Entries provided:
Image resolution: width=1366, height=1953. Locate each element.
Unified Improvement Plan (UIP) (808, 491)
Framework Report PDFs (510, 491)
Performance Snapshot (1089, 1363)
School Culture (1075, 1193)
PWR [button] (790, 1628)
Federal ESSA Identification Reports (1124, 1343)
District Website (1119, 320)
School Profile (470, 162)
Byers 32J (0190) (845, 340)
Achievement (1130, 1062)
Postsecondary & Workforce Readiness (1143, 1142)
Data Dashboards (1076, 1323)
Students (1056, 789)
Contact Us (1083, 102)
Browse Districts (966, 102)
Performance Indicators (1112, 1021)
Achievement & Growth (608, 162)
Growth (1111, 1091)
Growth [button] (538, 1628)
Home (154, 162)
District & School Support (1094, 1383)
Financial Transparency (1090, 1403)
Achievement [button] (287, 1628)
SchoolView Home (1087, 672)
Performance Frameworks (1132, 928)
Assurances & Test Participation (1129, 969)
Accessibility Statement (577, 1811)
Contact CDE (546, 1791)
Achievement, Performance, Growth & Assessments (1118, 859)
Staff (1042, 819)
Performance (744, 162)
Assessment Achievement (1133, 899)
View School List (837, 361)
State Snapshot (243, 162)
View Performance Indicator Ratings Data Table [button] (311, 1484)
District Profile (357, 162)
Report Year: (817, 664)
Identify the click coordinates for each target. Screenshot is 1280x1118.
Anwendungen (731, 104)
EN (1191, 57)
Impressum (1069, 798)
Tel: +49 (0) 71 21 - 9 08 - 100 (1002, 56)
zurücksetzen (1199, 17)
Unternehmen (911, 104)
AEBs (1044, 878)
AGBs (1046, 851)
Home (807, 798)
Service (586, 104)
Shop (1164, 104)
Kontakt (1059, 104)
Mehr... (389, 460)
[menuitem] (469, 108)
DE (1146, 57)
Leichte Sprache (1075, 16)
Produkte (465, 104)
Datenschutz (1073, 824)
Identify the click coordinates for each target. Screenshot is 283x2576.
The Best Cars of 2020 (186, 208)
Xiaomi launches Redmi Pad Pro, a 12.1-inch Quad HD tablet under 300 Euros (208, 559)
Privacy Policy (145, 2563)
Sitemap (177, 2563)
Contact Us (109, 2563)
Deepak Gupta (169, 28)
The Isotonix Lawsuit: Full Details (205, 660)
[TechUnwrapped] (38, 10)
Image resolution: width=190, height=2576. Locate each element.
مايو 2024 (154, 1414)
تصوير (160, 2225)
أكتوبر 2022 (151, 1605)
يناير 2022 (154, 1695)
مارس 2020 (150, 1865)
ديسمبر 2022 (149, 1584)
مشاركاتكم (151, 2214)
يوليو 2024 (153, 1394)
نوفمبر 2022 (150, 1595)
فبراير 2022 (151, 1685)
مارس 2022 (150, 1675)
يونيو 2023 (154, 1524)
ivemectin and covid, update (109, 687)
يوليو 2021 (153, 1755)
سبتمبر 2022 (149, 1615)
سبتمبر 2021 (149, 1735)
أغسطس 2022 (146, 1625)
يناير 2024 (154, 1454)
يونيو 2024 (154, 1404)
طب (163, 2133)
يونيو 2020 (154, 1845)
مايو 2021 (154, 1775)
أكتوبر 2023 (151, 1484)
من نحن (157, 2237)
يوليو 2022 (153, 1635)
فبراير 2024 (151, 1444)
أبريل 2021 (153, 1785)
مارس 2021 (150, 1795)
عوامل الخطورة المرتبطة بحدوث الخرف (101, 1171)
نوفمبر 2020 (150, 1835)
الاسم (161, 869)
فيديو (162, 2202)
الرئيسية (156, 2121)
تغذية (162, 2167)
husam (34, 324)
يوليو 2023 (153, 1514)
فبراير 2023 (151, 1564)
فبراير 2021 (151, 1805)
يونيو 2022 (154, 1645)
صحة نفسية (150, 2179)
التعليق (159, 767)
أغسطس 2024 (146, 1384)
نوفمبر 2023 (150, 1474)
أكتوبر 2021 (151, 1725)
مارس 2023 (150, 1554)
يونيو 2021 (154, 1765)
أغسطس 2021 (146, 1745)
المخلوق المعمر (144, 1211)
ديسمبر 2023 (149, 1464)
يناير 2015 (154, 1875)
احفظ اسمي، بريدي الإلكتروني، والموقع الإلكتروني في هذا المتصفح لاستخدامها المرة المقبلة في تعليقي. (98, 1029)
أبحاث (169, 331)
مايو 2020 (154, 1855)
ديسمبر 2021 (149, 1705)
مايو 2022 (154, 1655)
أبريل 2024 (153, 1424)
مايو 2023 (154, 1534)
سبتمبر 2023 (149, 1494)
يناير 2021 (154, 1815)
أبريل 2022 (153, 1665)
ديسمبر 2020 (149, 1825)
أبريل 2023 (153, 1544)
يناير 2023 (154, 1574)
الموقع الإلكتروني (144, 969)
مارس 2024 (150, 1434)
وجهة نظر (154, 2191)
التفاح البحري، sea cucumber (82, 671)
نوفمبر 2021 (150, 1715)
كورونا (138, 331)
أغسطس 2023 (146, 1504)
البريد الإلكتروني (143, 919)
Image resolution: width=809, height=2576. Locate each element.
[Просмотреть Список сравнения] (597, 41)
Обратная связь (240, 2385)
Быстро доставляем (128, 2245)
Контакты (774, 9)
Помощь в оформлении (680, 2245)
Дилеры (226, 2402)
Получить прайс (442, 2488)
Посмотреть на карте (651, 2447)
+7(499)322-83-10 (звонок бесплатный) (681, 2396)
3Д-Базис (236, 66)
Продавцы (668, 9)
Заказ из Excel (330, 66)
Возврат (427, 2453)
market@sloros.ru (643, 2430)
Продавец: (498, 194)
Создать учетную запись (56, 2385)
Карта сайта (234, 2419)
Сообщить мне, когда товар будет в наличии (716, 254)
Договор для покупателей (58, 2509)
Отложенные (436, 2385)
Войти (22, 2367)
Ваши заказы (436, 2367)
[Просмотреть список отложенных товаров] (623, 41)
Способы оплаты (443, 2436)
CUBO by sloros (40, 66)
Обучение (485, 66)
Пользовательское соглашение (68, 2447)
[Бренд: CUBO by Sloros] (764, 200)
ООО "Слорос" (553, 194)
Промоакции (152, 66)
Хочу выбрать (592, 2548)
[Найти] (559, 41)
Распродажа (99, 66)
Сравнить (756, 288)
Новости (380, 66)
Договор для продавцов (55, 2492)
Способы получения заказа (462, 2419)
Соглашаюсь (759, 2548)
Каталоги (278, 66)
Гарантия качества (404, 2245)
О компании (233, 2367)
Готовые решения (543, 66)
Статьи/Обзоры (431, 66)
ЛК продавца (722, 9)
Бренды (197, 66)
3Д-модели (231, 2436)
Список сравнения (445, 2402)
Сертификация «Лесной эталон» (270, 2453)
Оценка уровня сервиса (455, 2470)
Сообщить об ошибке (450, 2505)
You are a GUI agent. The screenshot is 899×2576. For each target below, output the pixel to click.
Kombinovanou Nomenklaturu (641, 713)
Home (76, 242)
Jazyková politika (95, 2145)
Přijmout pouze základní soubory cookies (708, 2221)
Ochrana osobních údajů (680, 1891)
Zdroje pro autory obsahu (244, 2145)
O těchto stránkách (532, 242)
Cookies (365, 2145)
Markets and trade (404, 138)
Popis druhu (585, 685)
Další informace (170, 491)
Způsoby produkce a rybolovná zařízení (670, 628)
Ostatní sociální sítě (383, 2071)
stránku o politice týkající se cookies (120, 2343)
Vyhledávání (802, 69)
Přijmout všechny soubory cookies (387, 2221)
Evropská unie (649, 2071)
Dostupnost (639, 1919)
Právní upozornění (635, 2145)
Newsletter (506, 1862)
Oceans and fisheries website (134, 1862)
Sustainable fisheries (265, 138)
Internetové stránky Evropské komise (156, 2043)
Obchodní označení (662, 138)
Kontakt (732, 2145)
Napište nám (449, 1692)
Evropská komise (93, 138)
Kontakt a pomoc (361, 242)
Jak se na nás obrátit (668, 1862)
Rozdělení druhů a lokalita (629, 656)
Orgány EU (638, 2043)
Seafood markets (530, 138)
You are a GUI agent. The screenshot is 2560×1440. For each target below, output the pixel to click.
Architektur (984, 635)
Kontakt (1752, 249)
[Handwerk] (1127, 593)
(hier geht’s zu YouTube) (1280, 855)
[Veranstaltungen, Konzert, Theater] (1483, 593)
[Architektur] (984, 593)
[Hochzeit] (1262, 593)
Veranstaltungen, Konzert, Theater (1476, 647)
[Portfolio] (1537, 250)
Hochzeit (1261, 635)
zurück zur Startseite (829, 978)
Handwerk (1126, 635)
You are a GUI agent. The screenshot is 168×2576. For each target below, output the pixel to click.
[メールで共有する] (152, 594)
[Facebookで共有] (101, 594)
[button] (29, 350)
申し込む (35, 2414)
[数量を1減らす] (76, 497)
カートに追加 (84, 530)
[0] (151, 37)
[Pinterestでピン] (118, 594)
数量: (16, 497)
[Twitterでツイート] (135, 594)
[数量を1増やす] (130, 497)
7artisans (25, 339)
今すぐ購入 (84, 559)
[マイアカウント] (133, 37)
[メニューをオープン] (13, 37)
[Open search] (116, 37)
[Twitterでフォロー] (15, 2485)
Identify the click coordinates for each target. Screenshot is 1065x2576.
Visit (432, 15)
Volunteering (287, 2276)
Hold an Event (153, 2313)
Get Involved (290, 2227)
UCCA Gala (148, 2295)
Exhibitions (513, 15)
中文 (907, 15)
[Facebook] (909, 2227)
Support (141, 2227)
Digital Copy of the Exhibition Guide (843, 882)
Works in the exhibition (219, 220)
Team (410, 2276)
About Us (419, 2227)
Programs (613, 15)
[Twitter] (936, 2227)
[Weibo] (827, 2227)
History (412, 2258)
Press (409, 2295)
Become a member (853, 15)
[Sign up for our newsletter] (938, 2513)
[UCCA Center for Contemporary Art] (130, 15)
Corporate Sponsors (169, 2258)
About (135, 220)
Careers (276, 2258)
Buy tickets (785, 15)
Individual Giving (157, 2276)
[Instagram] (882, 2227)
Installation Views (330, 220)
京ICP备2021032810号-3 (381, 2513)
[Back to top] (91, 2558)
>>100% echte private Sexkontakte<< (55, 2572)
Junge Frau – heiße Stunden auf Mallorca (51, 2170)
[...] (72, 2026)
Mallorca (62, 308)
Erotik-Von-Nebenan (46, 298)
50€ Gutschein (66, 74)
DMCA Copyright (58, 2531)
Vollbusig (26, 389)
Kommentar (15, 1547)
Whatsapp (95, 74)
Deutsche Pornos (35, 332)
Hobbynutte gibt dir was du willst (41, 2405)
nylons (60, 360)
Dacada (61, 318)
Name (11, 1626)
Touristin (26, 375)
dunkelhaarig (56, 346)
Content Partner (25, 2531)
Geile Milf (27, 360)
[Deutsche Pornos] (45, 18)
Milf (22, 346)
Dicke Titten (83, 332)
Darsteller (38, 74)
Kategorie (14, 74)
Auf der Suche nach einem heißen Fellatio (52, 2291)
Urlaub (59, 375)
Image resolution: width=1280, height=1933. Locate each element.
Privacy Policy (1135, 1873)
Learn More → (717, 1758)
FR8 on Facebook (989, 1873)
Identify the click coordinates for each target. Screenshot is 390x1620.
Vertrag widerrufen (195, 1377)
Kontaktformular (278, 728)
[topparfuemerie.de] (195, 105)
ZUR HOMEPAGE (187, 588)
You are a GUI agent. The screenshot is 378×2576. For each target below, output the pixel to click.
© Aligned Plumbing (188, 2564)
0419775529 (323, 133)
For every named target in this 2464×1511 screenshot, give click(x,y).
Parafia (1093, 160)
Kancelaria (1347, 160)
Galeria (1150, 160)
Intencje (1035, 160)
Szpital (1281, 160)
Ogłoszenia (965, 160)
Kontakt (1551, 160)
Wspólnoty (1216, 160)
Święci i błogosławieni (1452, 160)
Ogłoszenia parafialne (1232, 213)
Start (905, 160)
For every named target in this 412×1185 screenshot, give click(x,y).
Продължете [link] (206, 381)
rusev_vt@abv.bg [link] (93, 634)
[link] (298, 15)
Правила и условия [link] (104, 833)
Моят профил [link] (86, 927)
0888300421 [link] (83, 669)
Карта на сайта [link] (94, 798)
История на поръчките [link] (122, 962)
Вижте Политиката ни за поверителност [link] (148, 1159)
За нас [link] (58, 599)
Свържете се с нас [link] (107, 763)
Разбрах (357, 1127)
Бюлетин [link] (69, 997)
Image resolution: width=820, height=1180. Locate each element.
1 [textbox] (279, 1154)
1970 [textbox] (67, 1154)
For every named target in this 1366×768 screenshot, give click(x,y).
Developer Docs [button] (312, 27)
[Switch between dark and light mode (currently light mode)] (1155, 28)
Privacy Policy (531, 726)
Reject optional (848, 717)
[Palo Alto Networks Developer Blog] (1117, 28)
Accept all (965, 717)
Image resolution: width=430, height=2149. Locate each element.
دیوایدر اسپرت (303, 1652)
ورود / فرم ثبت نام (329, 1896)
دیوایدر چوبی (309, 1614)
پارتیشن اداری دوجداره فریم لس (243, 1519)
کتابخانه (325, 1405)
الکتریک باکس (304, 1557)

Your instructions:
Across the entries, how many lines contain the word "below"? State that number and nothing else.

Response:
4